Which lines of the entries below contain the string "Development"? Copy each one.

● Exercise material:
★ ★ ★ ★ ★
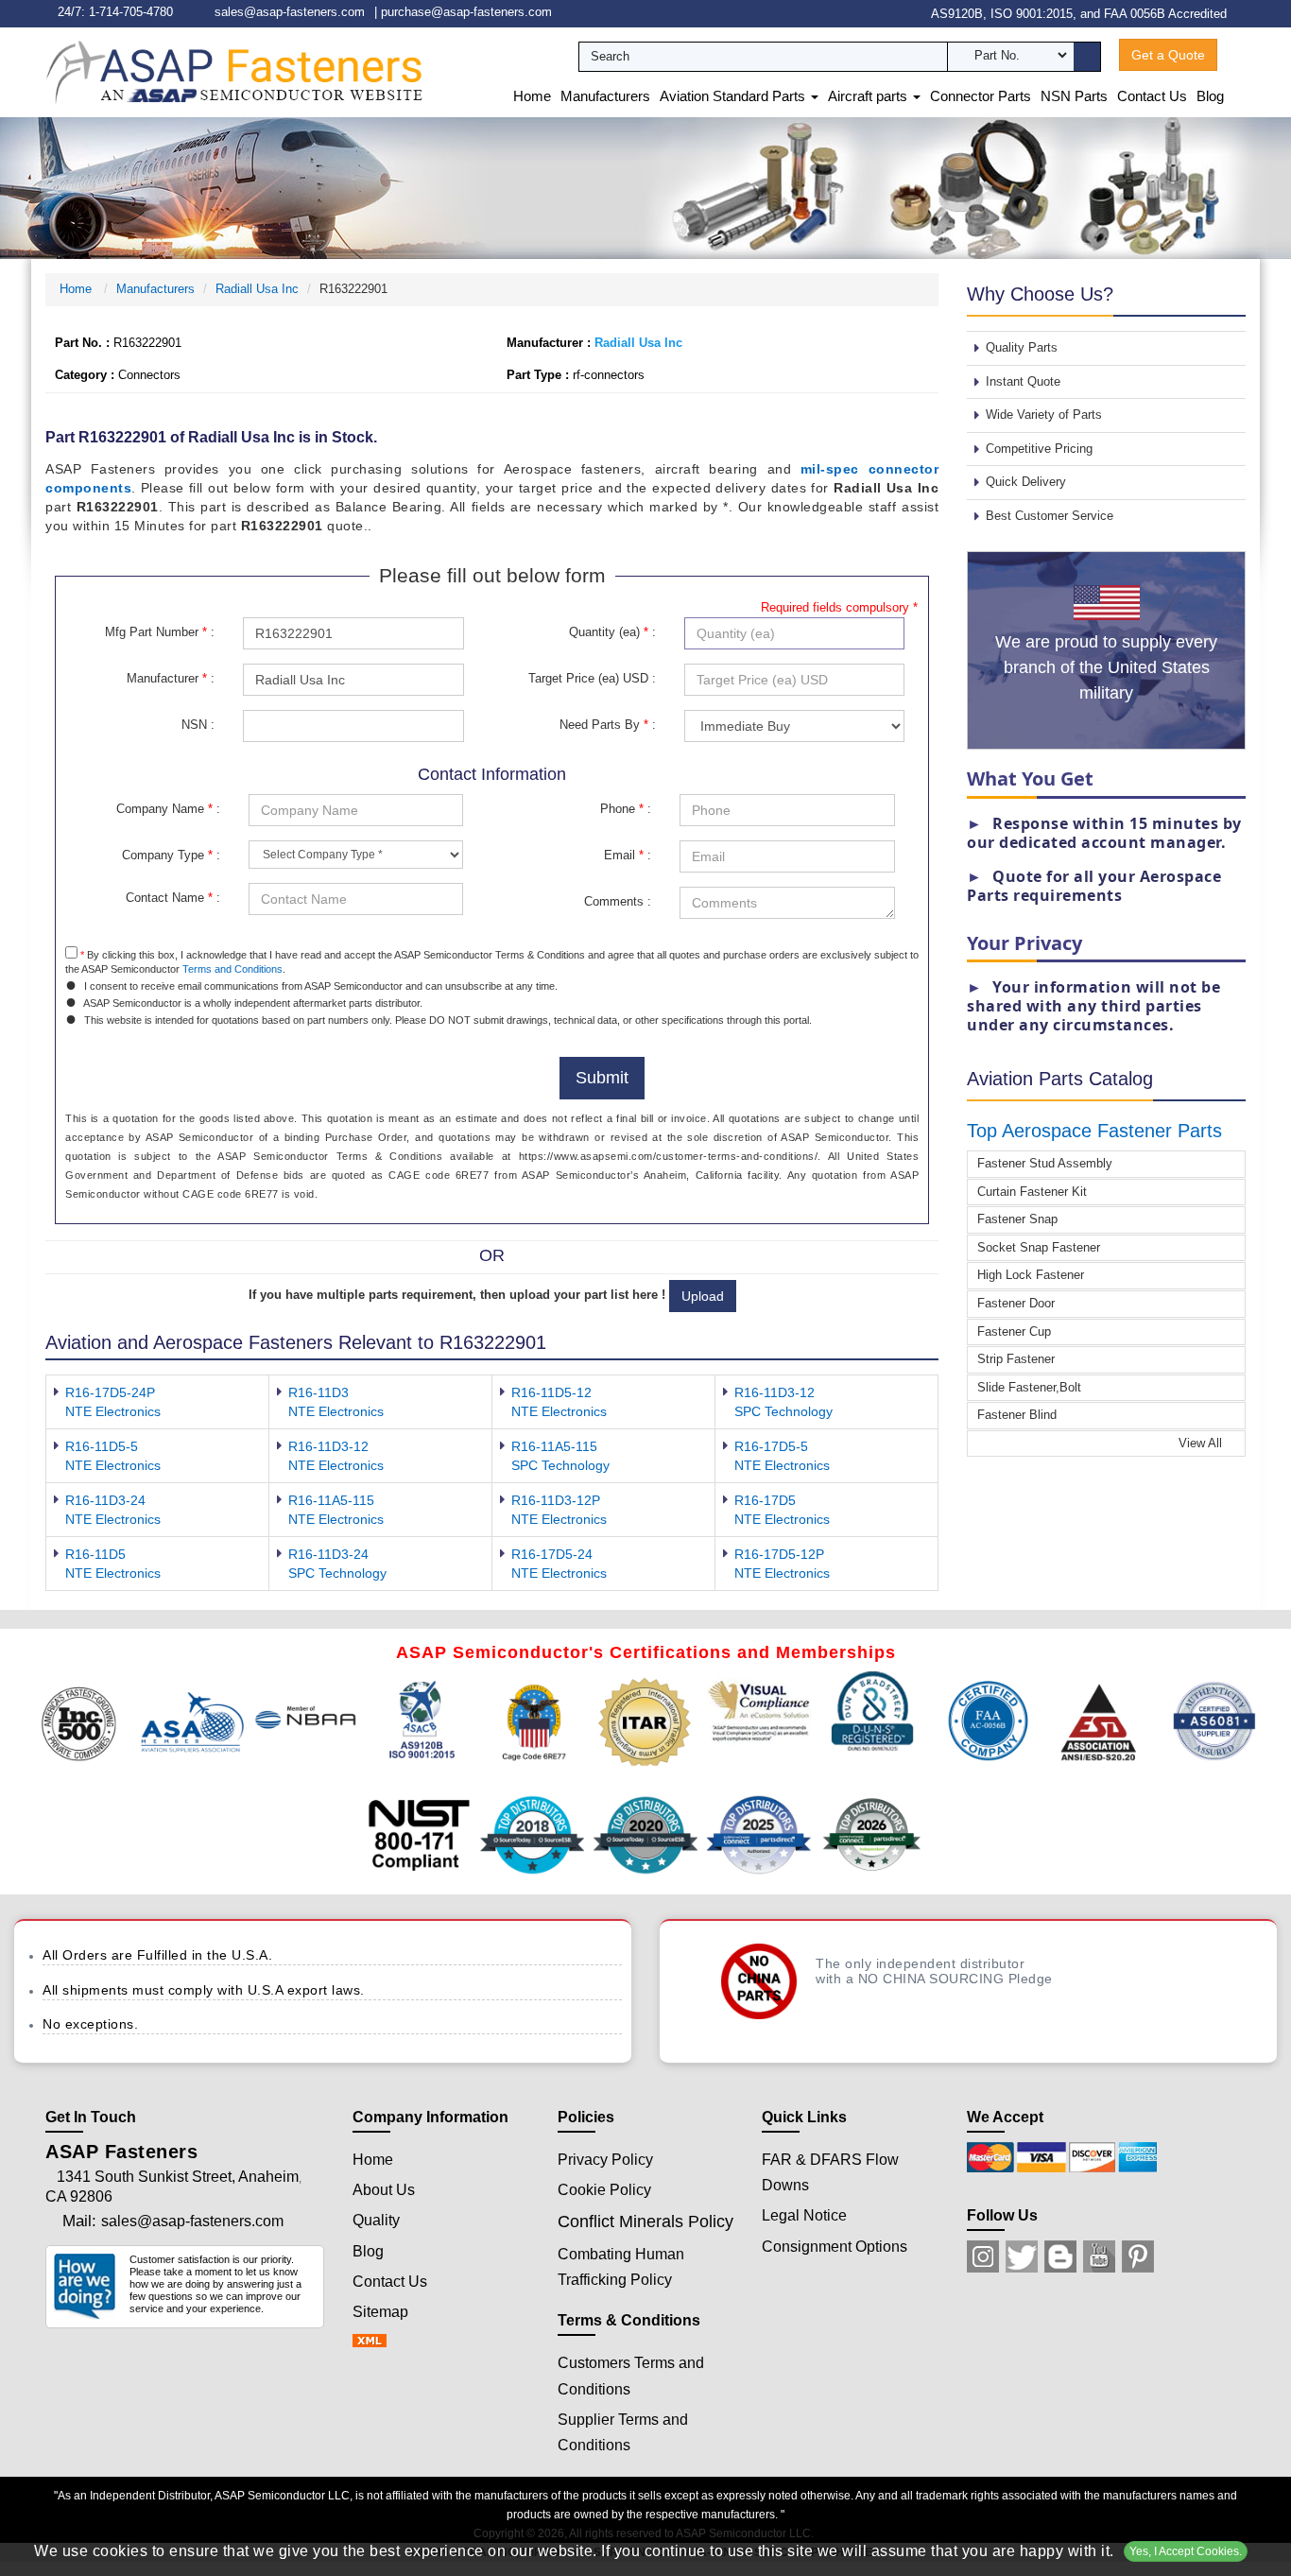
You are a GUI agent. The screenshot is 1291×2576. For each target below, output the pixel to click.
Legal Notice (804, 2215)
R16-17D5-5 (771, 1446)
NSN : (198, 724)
★ ★ ★ ★ ★
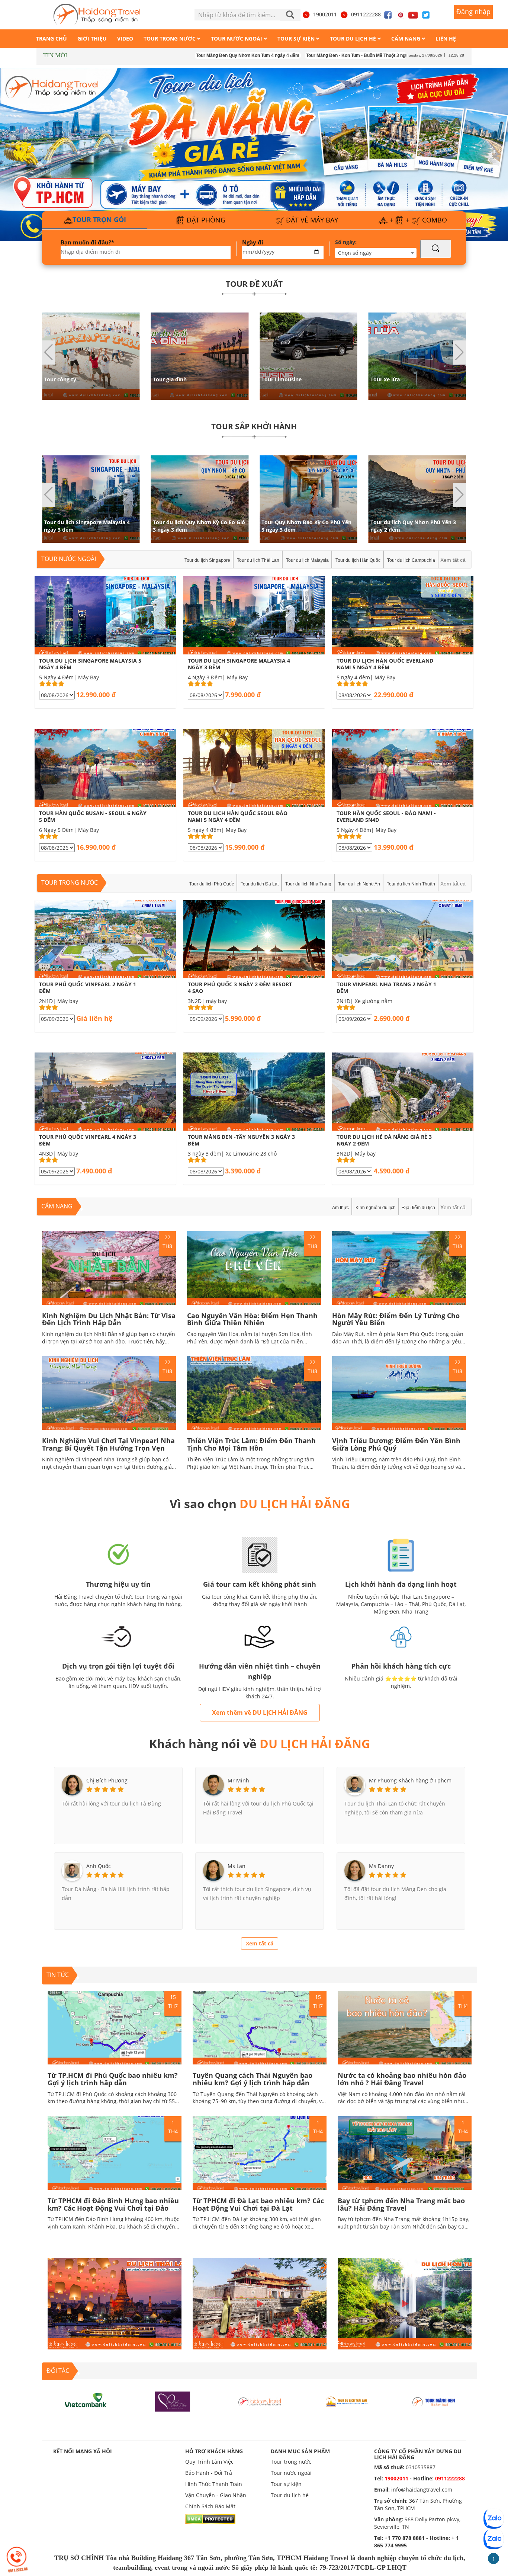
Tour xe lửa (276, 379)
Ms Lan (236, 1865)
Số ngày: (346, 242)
★ ★ ★ ★ ★
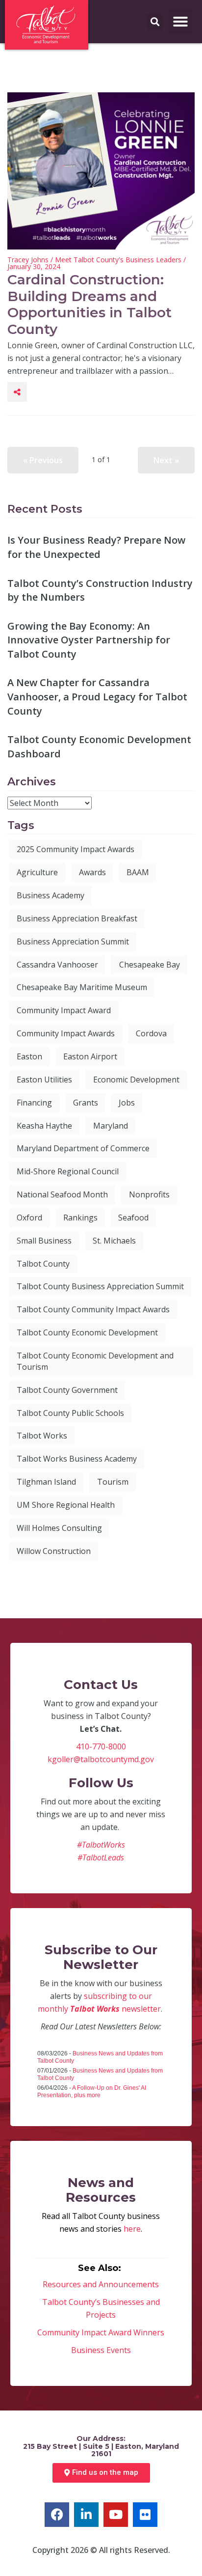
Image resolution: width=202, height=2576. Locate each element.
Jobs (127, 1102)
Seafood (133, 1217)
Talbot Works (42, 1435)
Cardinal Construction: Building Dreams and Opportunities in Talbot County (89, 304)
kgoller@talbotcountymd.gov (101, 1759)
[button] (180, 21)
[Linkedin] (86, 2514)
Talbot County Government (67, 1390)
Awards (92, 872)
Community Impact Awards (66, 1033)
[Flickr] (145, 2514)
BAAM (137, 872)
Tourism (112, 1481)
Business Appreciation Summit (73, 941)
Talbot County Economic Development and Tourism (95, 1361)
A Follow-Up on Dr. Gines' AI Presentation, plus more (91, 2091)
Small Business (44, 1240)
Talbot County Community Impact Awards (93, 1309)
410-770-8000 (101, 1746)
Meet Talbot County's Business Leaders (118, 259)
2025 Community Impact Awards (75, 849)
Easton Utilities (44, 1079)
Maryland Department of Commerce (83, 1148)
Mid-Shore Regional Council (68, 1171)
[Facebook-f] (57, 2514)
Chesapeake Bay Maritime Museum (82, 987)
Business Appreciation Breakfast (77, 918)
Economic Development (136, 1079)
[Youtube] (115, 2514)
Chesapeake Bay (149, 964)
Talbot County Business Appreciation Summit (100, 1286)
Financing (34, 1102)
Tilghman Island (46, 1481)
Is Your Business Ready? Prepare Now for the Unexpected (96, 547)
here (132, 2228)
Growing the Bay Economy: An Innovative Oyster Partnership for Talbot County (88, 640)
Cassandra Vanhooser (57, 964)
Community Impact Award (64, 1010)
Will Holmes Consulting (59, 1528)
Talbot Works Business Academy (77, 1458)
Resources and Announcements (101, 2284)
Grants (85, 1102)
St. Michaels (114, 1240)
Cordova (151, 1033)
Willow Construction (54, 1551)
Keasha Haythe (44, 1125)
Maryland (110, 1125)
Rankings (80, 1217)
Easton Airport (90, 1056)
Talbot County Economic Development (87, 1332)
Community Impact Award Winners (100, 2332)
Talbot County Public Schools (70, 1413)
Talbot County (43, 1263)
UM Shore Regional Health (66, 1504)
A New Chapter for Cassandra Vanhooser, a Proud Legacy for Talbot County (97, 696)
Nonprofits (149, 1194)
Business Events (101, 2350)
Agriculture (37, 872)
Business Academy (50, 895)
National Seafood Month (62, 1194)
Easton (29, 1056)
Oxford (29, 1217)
★ ★ ★ ★ ★
● Exercise solution:
Talbot County Economic Development and Tourism (95, 1361)
Economic Development (136, 1079)
Talbot County Economic Development (87, 1332)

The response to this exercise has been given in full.